Re: Re: [asa] Brilliant article by Dawkins

From: Dick Fischer <dickfischer@verizon.net>
Date: Tue Aug 25 2009 - 11:00:38 EDT
Hi Iain, you wrote:
 
"But a myth in the proper sense was a story intended to illustrate a profound truth, through a semblance of history."
 

Actually, if we go back to the epic tales of Mesopotamia, and these would be the first "myths," the object of the writer was to produce a story of such interest he could sell copies and make money.  Truth was something that could only get in the way of a good yarn.  Yet it needed to be about someone famous such as a king, or a god, or a goddess.  Gods, goddesses and kings in the same story were popular and widely circulated such as Dumuzi the king of Badtabira in his quest of Inanna the goddess of the morning star, essentially the first love story ever written.

 

Let's take the eleventh tablet of Gilgamesh as another example.  Gilgamesh was the fifth Sumerian ruler in post-flood Uruk (Erech).  Legends about him abounded, all written in Sumerian, as he apparently was a larger than life individual.  Who knows what elements of truth were embedded in the legends that contained obvious features of impossibility.

 

An Akkadian scribe decided (apparently) that he would put a famous character from his own line of ancestors, Noah, together with the famous Gilgamesh and make a composite myth drawing upon historical elements that were commonly known.  Thus what we have today is a famous tale of a Sumerian king and his unlikely encounter with the also famous survivor of the great flood.


Dick Fischer
www.historicalgenesis.com



Aug 25, 2009 07:37:59 AM, igd.strachan@gmail.com wrote:


On Tue, Aug 25, 2009 at 11:33 AM, Jack <drsyme@verizon.net> wrote:
I dont know about it being brilliant.  He spends a lot of time talking about how evolution isnt a "theory" its a fact, when we all know that the word theory has more meanings than the sense that he is using it.
 
I also bristle a bit at his suggestions on what preachers should preach about. 

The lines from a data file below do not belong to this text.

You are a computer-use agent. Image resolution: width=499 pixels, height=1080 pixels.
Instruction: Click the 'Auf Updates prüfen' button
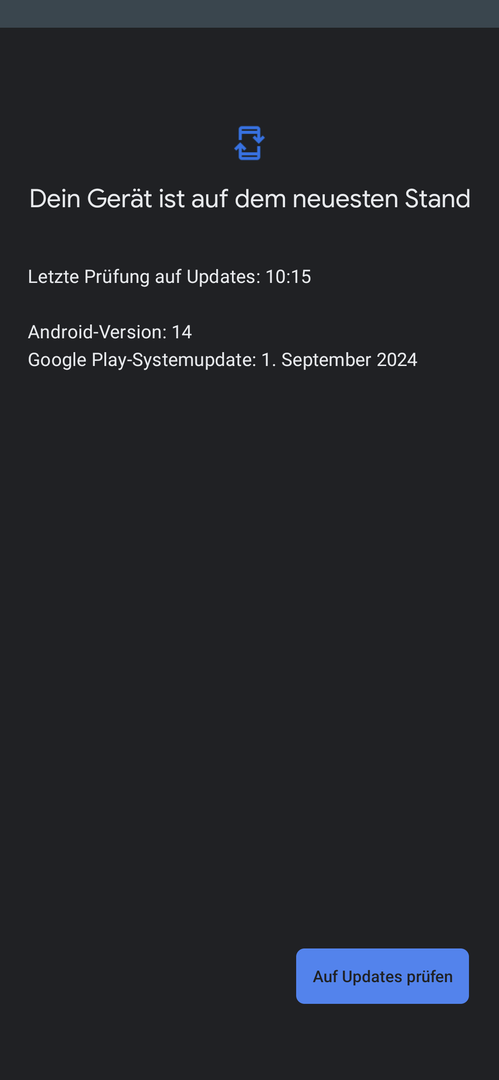click(x=383, y=976)
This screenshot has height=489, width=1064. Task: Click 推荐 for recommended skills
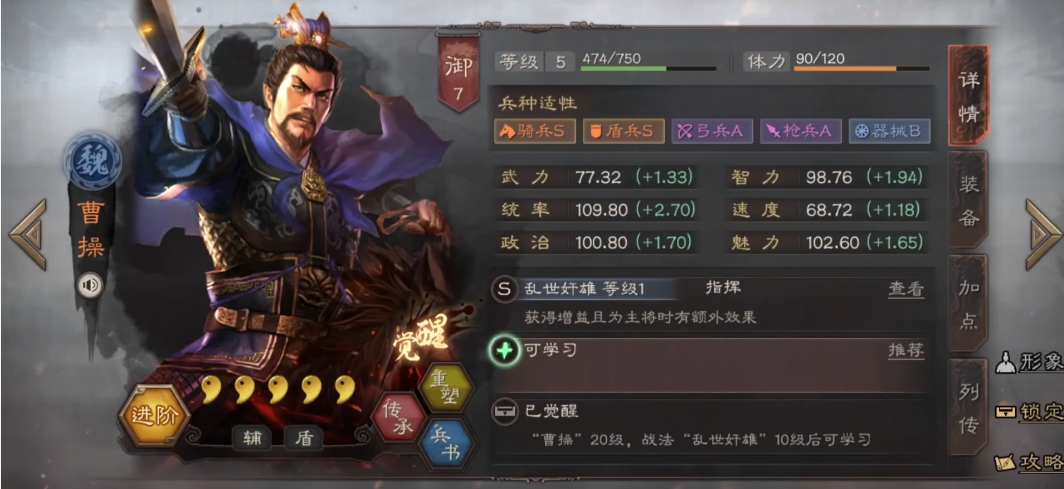[x=906, y=351]
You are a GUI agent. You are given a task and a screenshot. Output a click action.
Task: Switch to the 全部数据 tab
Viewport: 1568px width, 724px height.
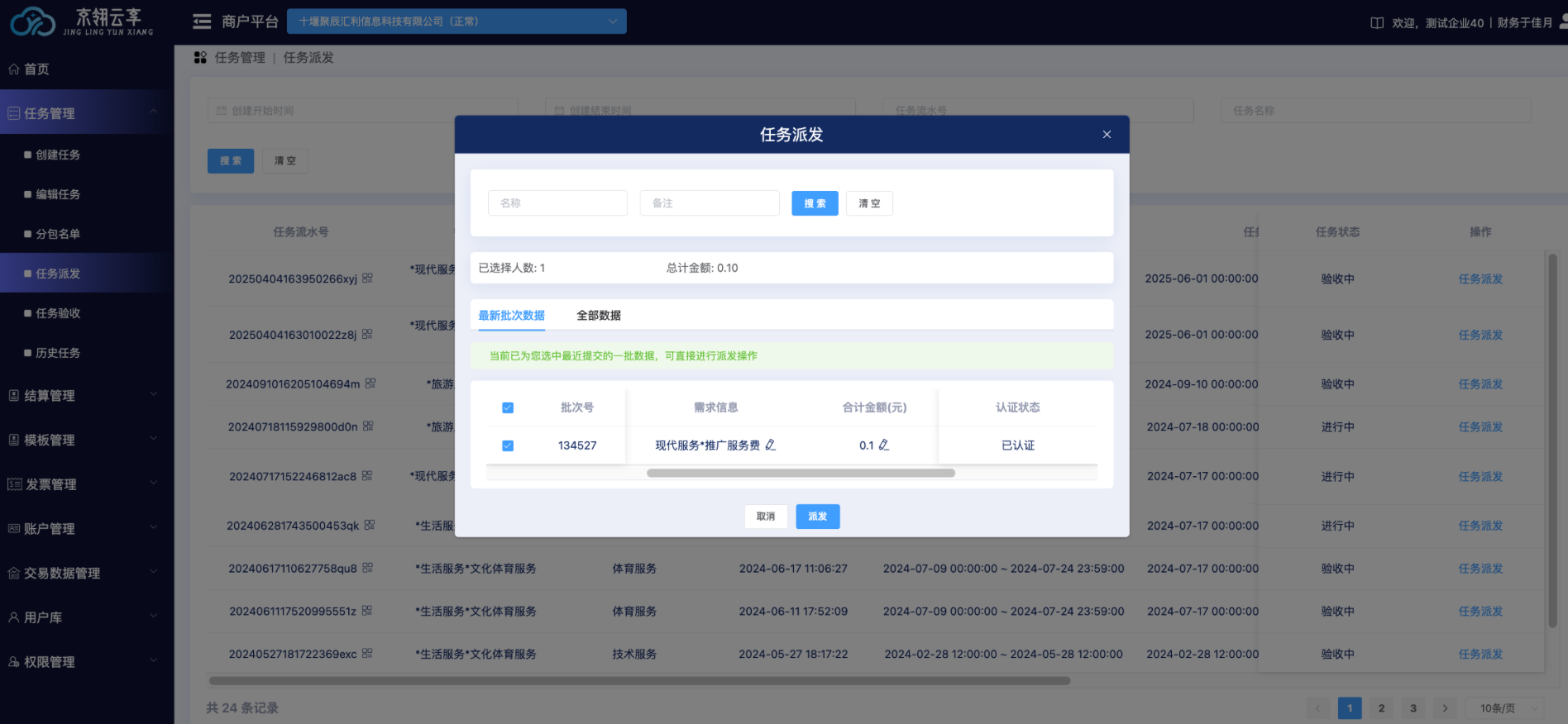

Granted it's disingenuous, but there is something to be said for caution in the way preachers talk, say about Adam and Eve.  There is a modern problem with the word "myth", because it is seen today as being just "falsehood".  You see websites with "Top 10 myths about XYZ busted".  But a myth in the proper sense was a story intended to illustrate a profound truth, through a semblance of history.  Perhaps in the past people would realise this and not take exception to talking about mythological characters as if they were real, but perhaps in modern times we need to make that qualification because the modern tendency is to take things literally.
 
This is disingenuous isnt it?  What he really wants is for there to be no church, no preachers, and no religion.  Perhaps he wants the preachers to say that the existence of Adam and Eve isnt factual just to create dissension, not to spread truth.  Since evolution does not necessarily negate the historicity of Adam he is straying to far from his area of expertise here.
----- Original Message -----
Sent: Monday, August 24, 2009 3:04 PM
Subject: [asa] Brilliant article by Dawkins

No, I am not joking. There was an absolutely brilliant article in The Times today on the menace of creationism. Excellent stuff, not one attack on Christianity. It does have a few necessary comments on bishops and clergy put in an understatement.